— BEGIN Supplied passage —

Re: [akka-user] quorum-based split brain resolution

Eric Pederson Thu, 08 May 2014 08:14:37 -0700

+1 for adding it to the docs.   It's essential info.

On Wednesday, May 7, 2014 4:13:25 AM UTC-4, drewhk wrote:
>
> That is a really good summary, Roland. This should go into docs or at 
> least a blog post?
>
> -Endre
>
>
> On Tue, May 6, 2014 at 8:28 PM, Akka Team <akka.o...@gmail.com<javascript:>
> > wrote:
>
>> Hi Shikhar,
>>
>> thanks for sharing!
>>
>> There are many possible ways of dealing with partitions in a distributed 
>> system, and it depends very much on the use-case what the best solution is. 
>> One fundamental choice you need to make is whether you can live with split 
>> brain scenarios, or whether you can tolerate unavailability; you cannot 
>> exclude both, no matter what you do. To demonstrate this consider a rule 
>> that a still connected subset of the cluster must have more than N members 
>> in order to continue, which means that it will shut itself down if it has 
>> less than this quorum. Then you can configure your cluster with M nodes 
>> such that N>0.5•M and you can be sure that split-brain scenarios are 
>> excluded. The price is that a three-way split can kill all three parts, 
>> shutting the whole cluster down. The same reasoning applies to referee 
>> schemes (i.e. subset continues if it contains a designated node, in which 
>> case the death of this node will kill the whole cluster, and there are 
>> countless variations on this scheme).

— END Supplied passage —
— BEGIN Given data —

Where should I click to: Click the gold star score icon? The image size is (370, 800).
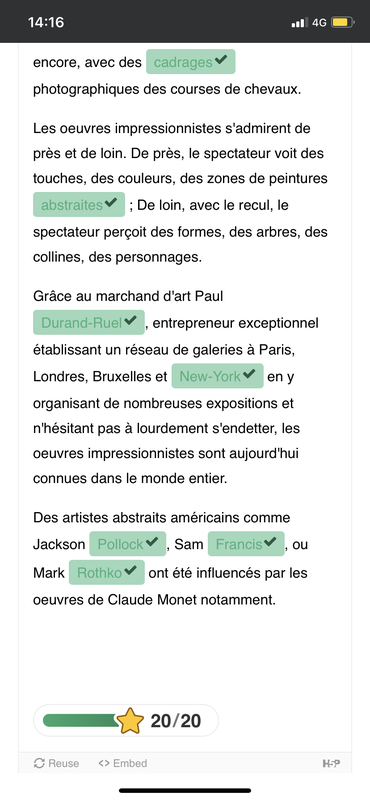click(x=131, y=720)
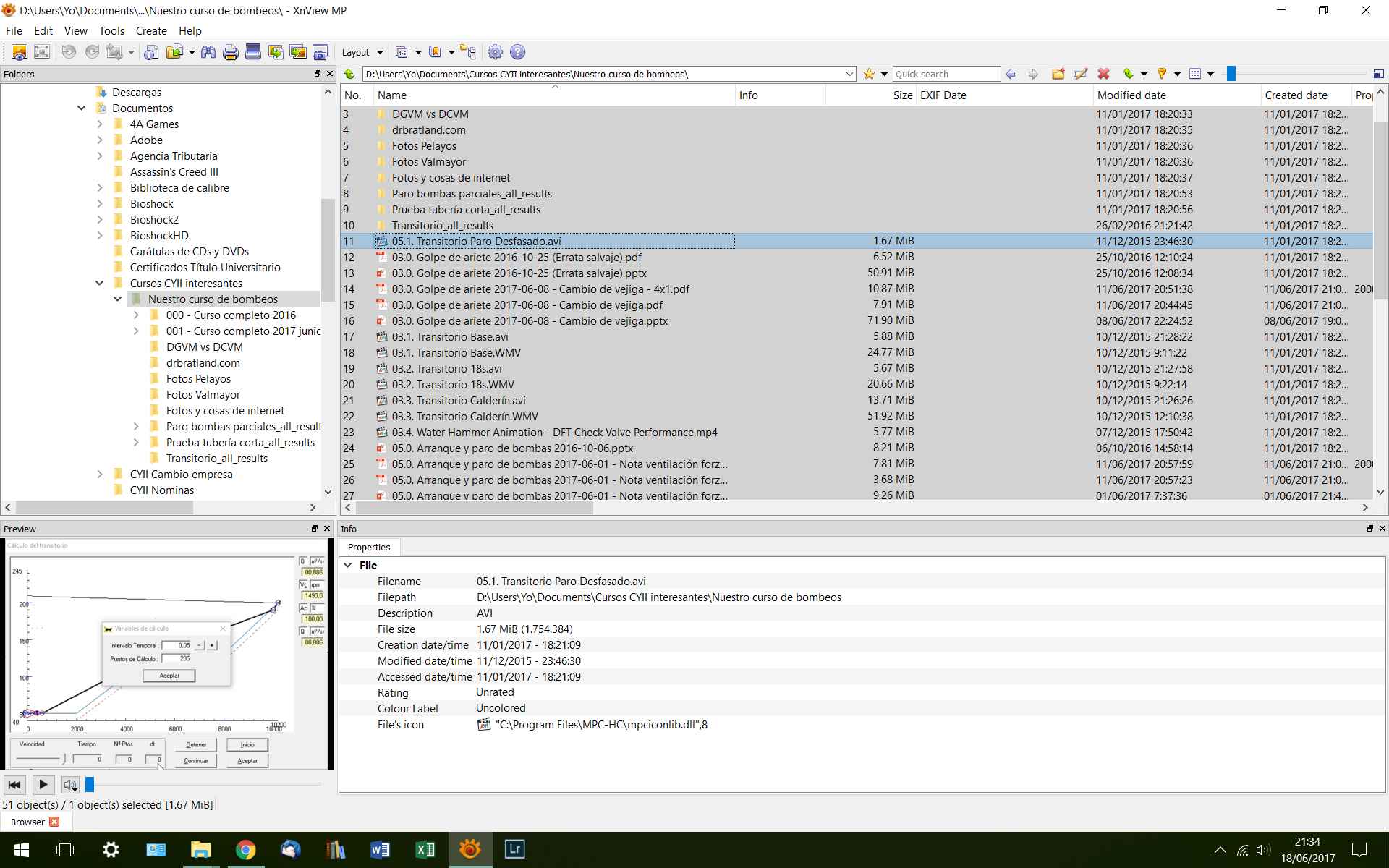This screenshot has width=1389, height=868.
Task: Open the Settings gear icon
Action: 495,52
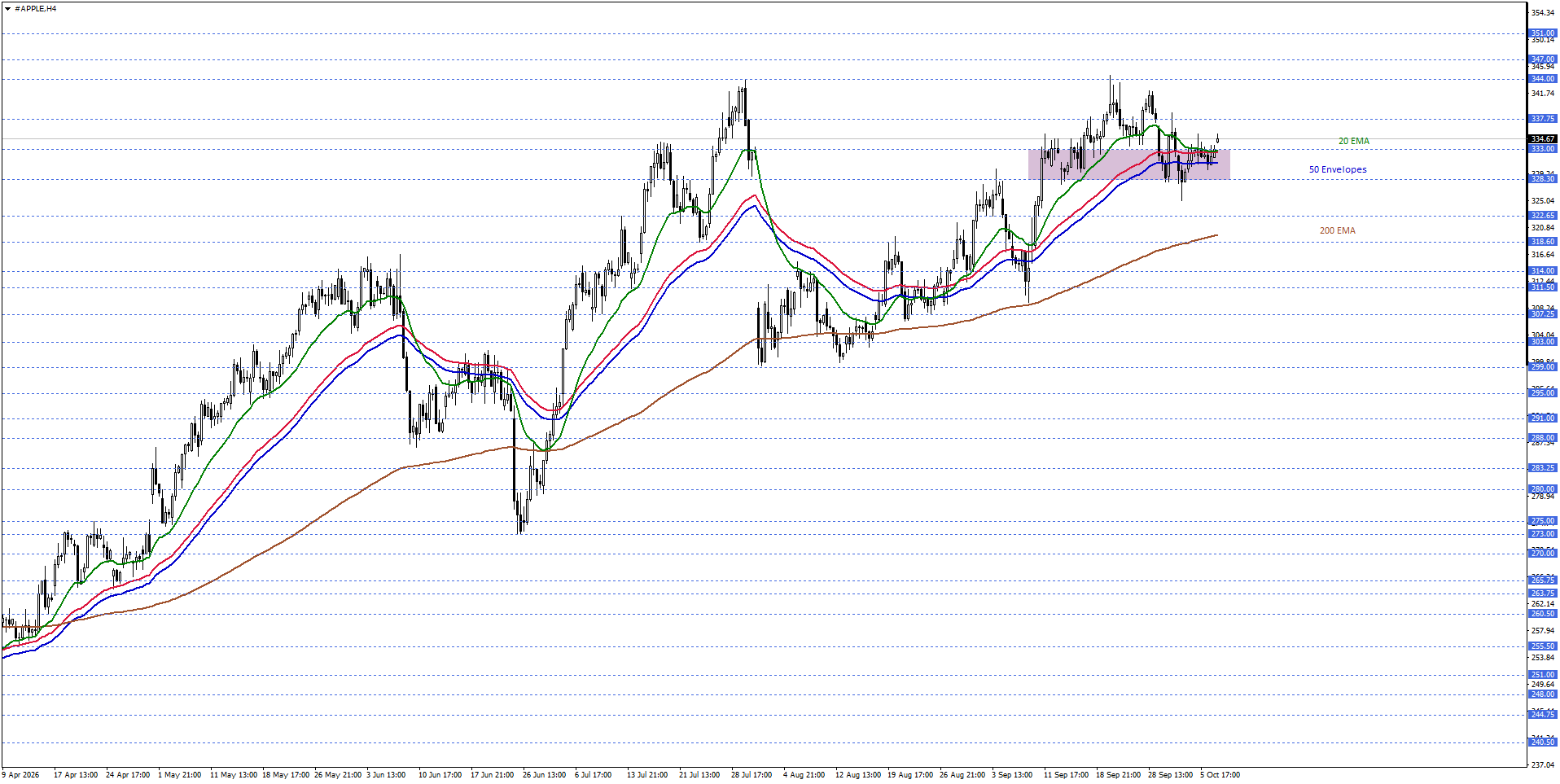Click the brown 200 EMA label
1560x784 pixels.
coord(1337,230)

— END Given data —

• [Parts of the exercise]:
(1) In the forum thread on quorum-based split brain resolution, retype the passage starting with "Eric Pederson Thu, 08" and going on through "a blog post?".
(2) According to the split-brain thread, what happens to the whole cluster in a referee scheme when the designated node dies?
(3) Carry on the forum thread about quorum-based split brain resolution from the point where it stops.

• [Outputs]:
(1)
Eric Pederson Thu, 08 May 2014 08:14:37 -0700

+1 for adding it to the docs.   It's essential info.

On Wednesday, May 7, 2014 4:13:25 AM UTC-4, drewhk wrote:
>
> That is a really good summary, Roland. This should go into docs or at 
> least a blog post?

(2) The death of that node kills the whole cluster.

(3)
>>
>> OTOH you could have a market place whose foremost requirement is 
>> availability; in this case you will have to tolerate the (temporary) split 
>> into multiple disconnected market places in order to “guarantee” 
>> availability (well, there is no such thing, really).
>>
>> So, when it comes to Akka Cluster in particular, you have a few choices 
>> (and endless refinements):
>>
>>    - implement a auto-downing scheme (using voting or quorum or whatever 
>>    you like) that prevents split brain 
>>    - implement an auto-downing scheme that limits split brain but aims 
>>    at availability (e.g. just downing when up to N nodes are unreachable, 
>> e.g. 
>>    N=1 to allow individual failures)
>>    - implement aggressive auto-downing for high availability while 
>>    tolerating split brain (needs human oversight to guard against edge 
>> cases) 
>>    - do not implement auto-downing and have a 24/7 ops team run the 
>>    system manually (the cost—while significant—may well be justified in some 
>>    cases)
>>    - do not use downing (apart from manually removing failed nodes) and 
>>    rely on CRDTs (or equivalent) for synchronizing state between nodes, so 
>>    that after the partition everything heals back together 
>>
>> I probably forgot some possibilities, but this can serve as a starting 
>> point. And it should explain why Akka does not ship with “sophisticated” 
>> schemes at this point: the use-cases are too diverse. So, for now we cover 
>> only the most primitive ways of handling partitions, and we will eventually 
>> add algorithms which have proven worth their salt (or SLOC) in 
>> production—hopefully with the help of our wonderfully smart community ;-)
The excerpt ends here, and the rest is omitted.